Datasets#
Overview#
- class BigBenchHard(task_name: Literal['object_counting'] = 'object_counting', root: str = None, split: Literal['train', 'val', 'test'] = 'train', *args, **kwargs)[source]#
Bases:
Dataset
Big Bench Hard dataset for object counting task.
You can find the task name from the following link: suzgunmirac/BIG-Bench-Hard
Data will be saved to ~/.adalflow/cache_datasets/BBH_object_counting/{split}.csv if root is not specified.
Size for each split: - train: 50 examples - val: 50 examples - test: 100 examples
- Parameters:
task_name (str) – The name of the task. “{task_name}” is the task name in the dataset.
root (str, optional) – Root directory of the dataset to save the data.
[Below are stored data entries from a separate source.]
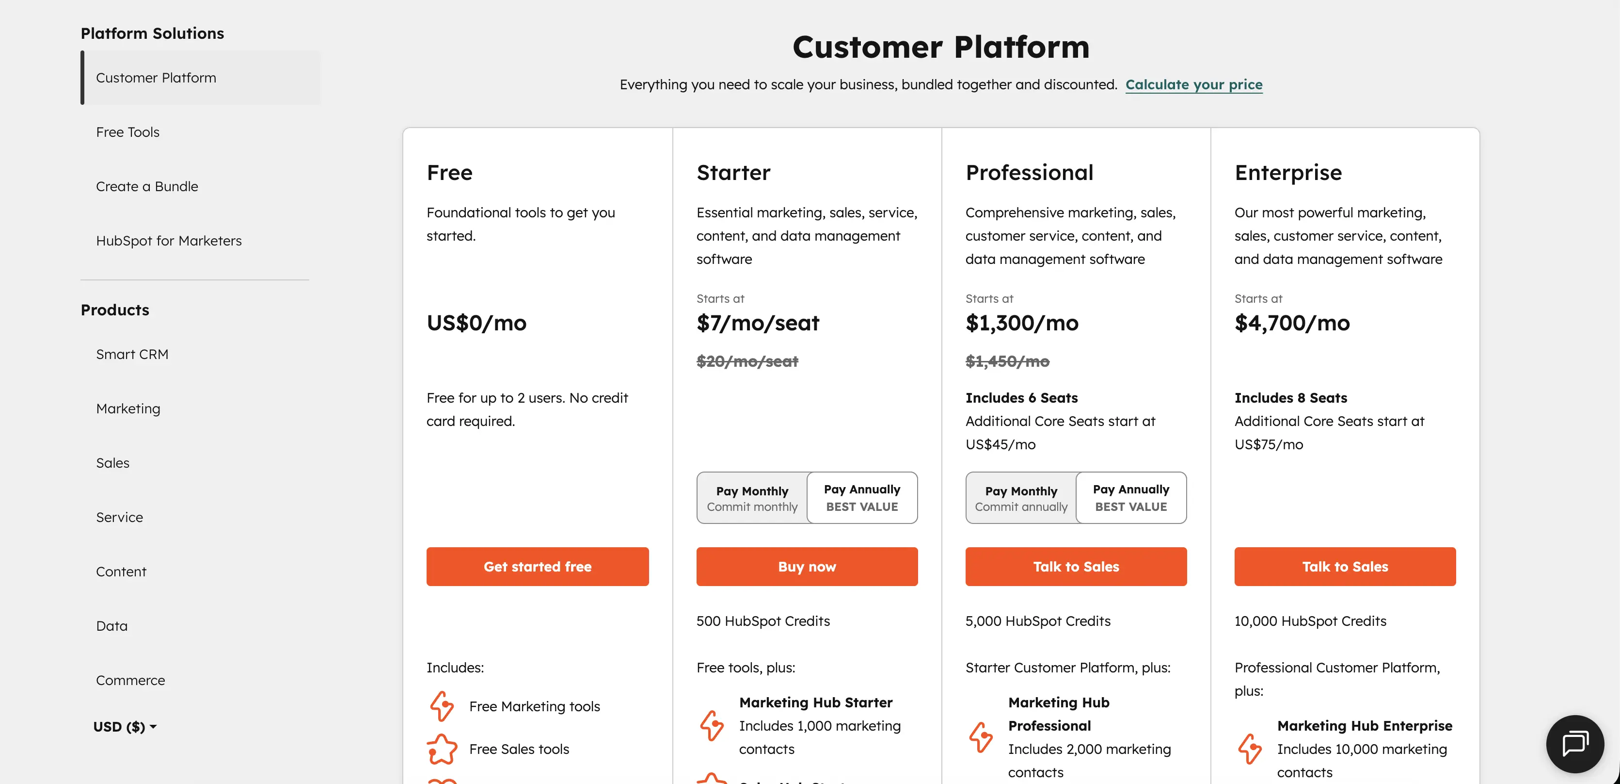Click the Marketing Hub Starter icon
This screenshot has height=784, width=1620.
(711, 725)
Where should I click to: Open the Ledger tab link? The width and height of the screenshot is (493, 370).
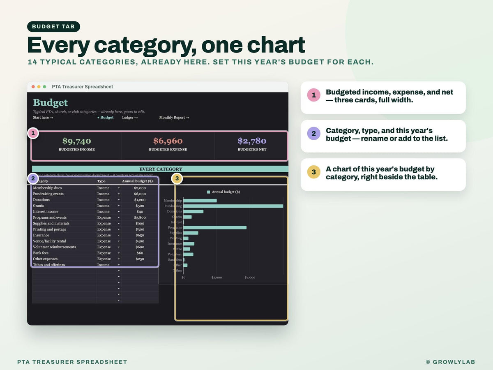[x=130, y=118]
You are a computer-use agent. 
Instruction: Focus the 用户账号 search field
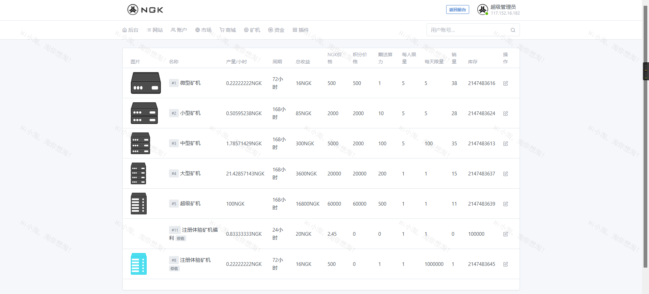[468, 30]
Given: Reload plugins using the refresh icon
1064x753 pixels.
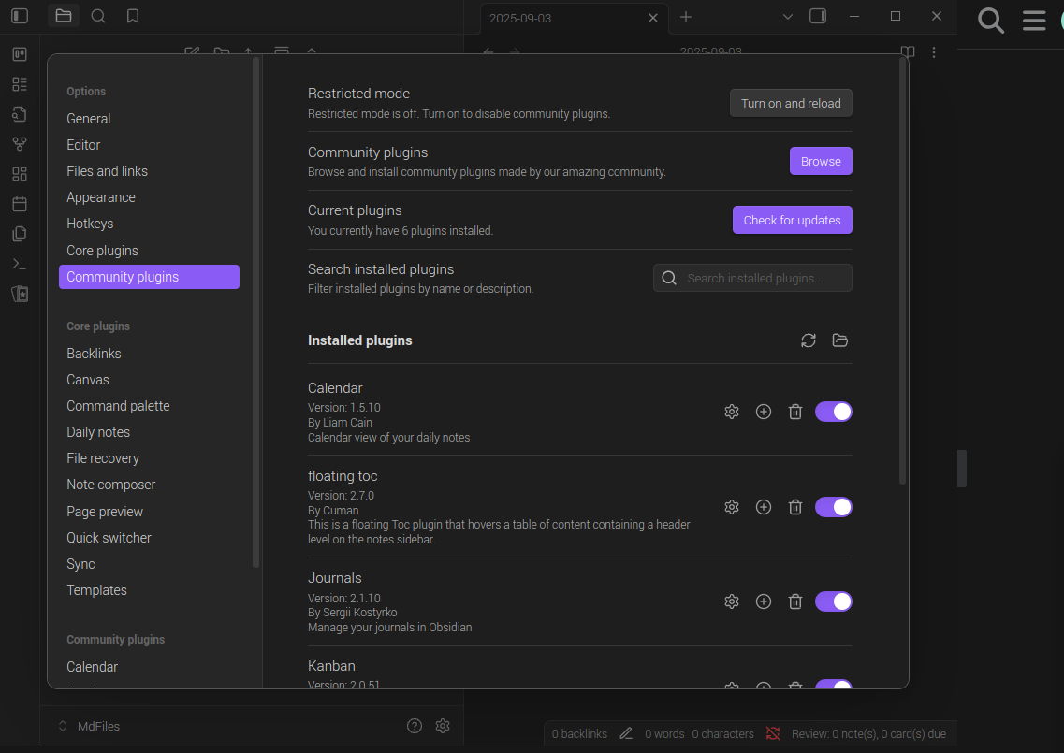Looking at the screenshot, I should tap(808, 340).
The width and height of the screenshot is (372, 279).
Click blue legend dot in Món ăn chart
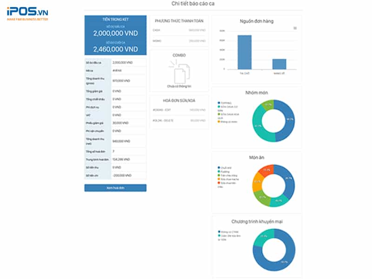[x=219, y=167]
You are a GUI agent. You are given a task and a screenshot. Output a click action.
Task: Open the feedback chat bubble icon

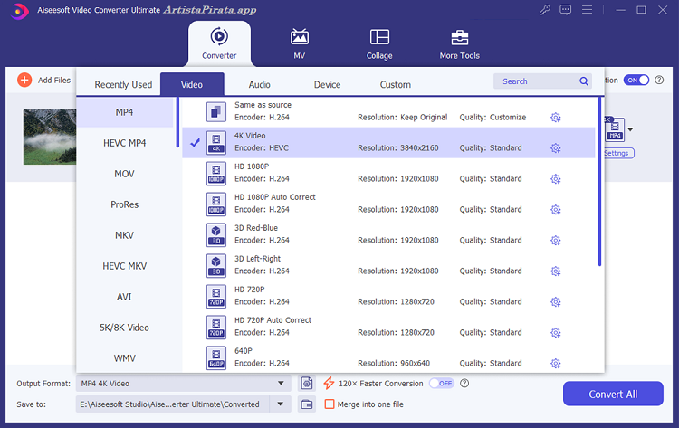click(566, 10)
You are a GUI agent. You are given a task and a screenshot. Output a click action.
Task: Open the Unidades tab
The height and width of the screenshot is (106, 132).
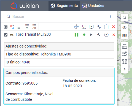pyautogui.click(x=93, y=6)
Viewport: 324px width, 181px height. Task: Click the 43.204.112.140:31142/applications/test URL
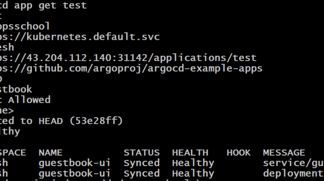128,58
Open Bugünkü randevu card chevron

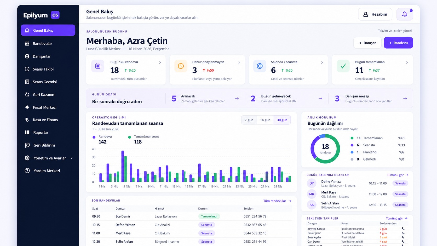point(160,62)
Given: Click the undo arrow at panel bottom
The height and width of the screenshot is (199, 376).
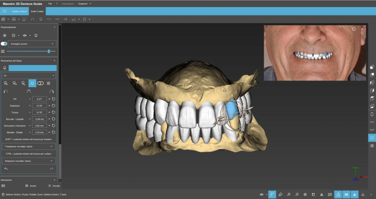Looking at the screenshot, I should coord(6,169).
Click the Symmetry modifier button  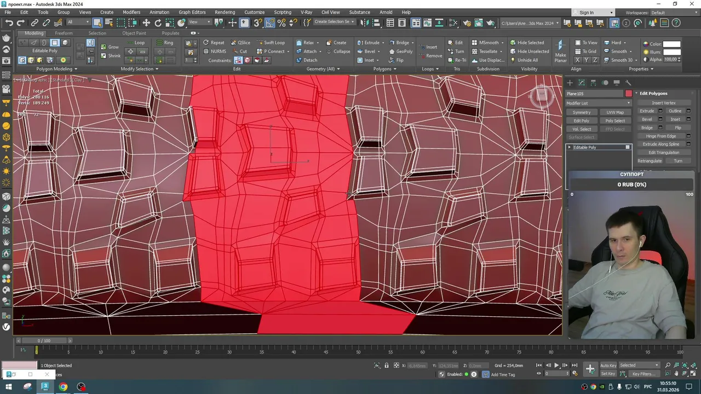[x=582, y=112]
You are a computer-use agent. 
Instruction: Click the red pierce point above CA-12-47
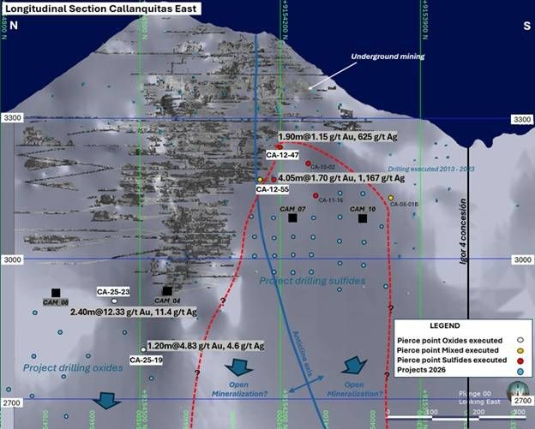pyautogui.click(x=280, y=146)

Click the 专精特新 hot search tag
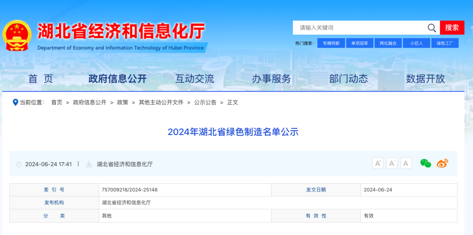331,43
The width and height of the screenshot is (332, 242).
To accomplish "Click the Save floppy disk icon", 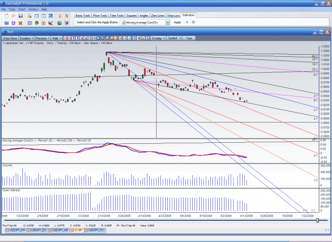I will (x=21, y=16).
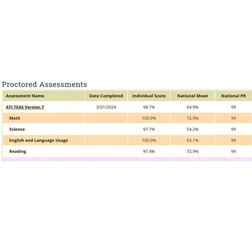Click the National PR column header
252x252 pixels.
(x=233, y=96)
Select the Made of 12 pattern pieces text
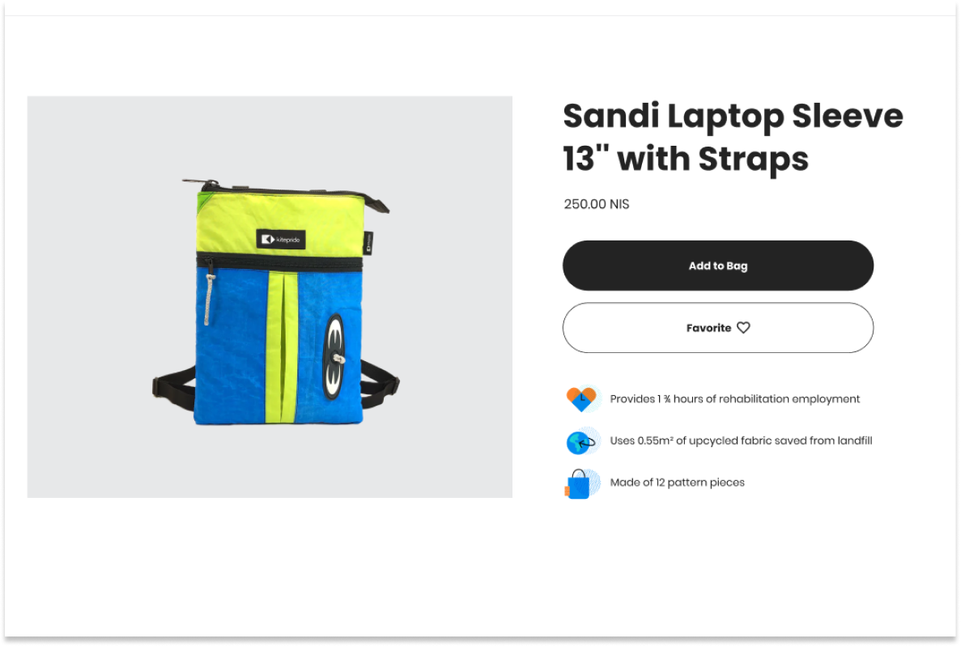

Defaults to ~/.adalflow/cache_datasets/task_name.
split (str, optional) – The dataset split, supports
"train"
(default),"val"
and"test"
.
- class HotPotQA(only_hard_examples=True, root: str = None, split: Literal['train', 'val', 'test'] = 'train', keep_details: Literal['all', 'dev_titles', 'none'] = 'dev_titles', size: int = None, **kwargs)[source]#
Bases:
Dataset
- class Example(id: str = 'bb33e8bd-717c-476c-ba00-e7e69940c2e4', question: str = None, answer: str = None)[source]#
Bases:
DataClass
A common dataclass for representing examples in a dataset.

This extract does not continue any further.